_Problem details_
How many lines of the data contain "agent"? Reply with the number alone.

_Task material_
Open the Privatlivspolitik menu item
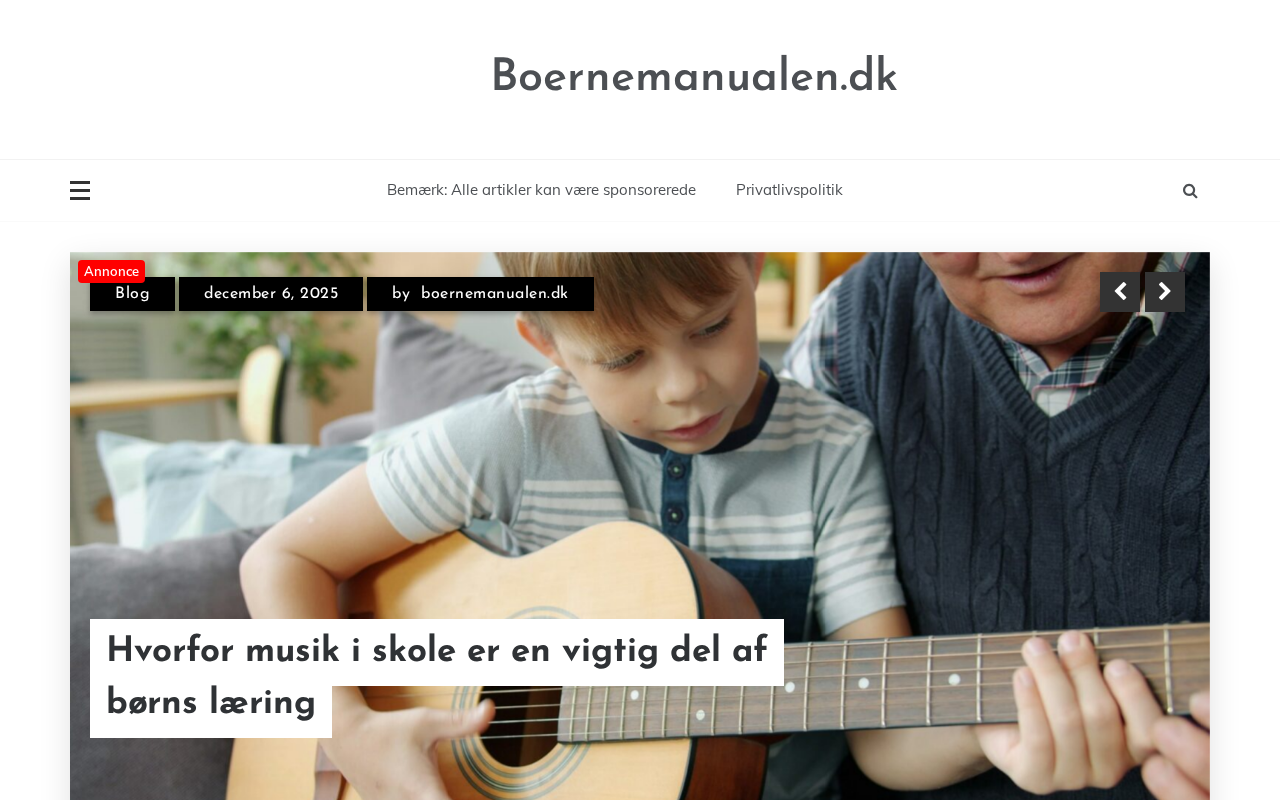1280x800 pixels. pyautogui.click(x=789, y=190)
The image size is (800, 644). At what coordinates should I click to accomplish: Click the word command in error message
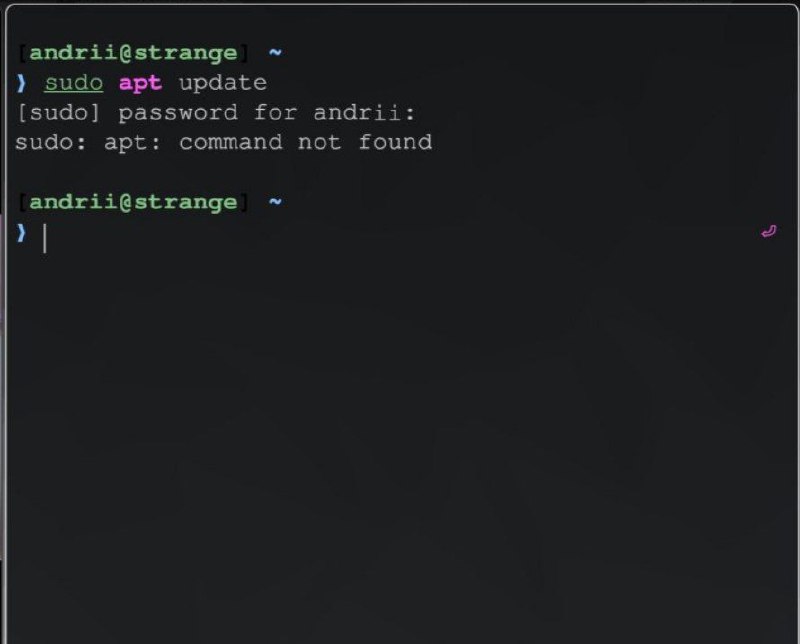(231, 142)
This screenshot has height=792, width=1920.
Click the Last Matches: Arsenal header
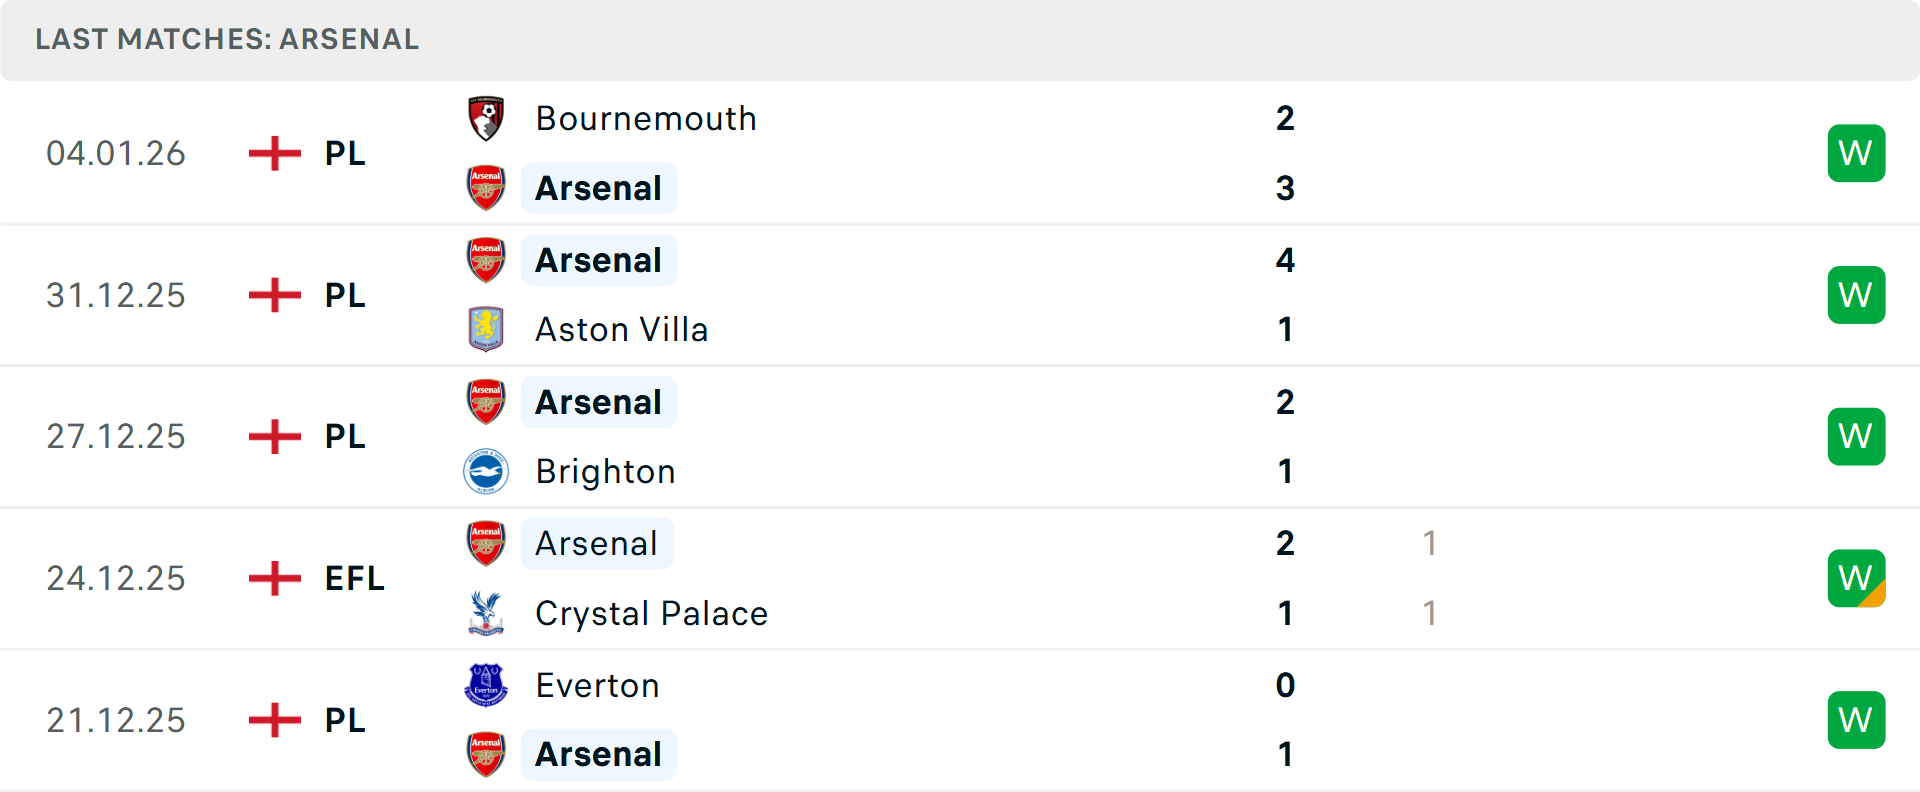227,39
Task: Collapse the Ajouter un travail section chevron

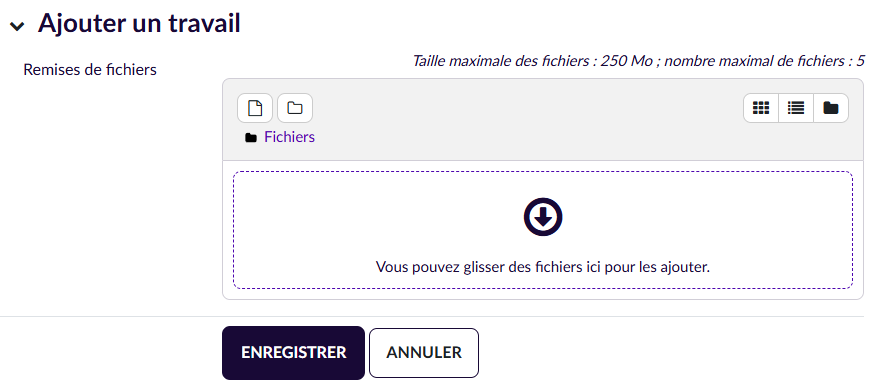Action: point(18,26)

---

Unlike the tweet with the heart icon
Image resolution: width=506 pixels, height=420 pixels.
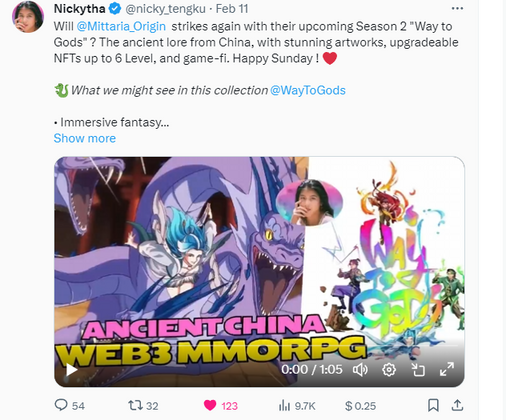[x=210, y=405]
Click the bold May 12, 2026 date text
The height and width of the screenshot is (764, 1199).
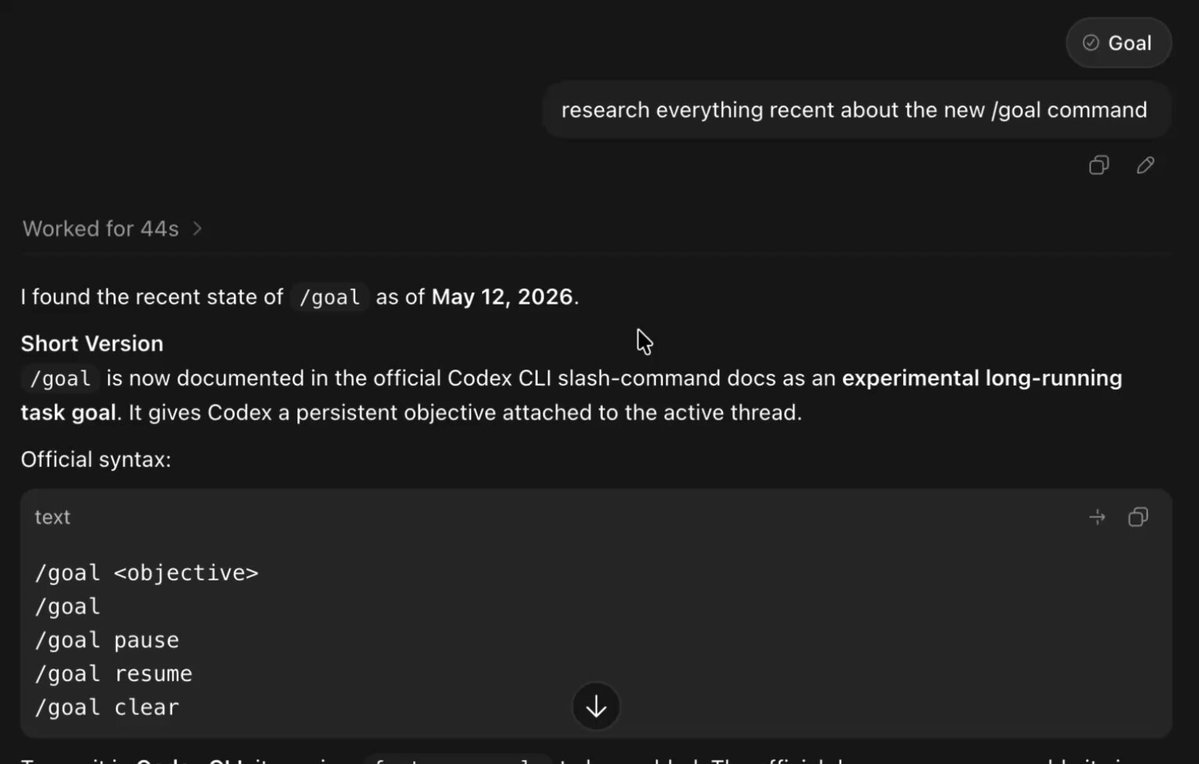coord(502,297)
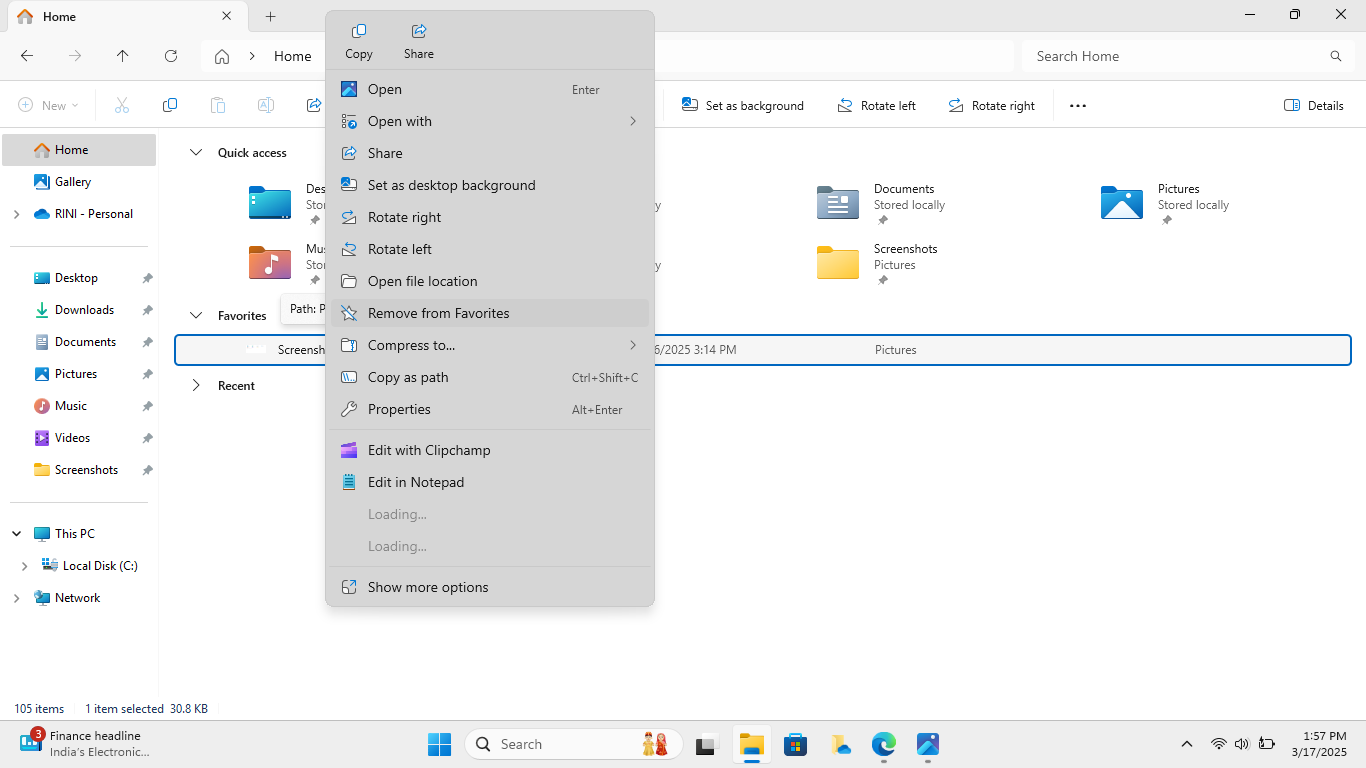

==

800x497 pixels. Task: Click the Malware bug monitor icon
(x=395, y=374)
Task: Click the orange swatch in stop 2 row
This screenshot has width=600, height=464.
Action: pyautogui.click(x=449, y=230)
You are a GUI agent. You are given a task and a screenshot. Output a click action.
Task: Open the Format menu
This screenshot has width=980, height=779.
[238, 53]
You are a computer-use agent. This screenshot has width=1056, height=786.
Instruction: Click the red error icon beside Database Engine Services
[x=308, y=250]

_Response area_
2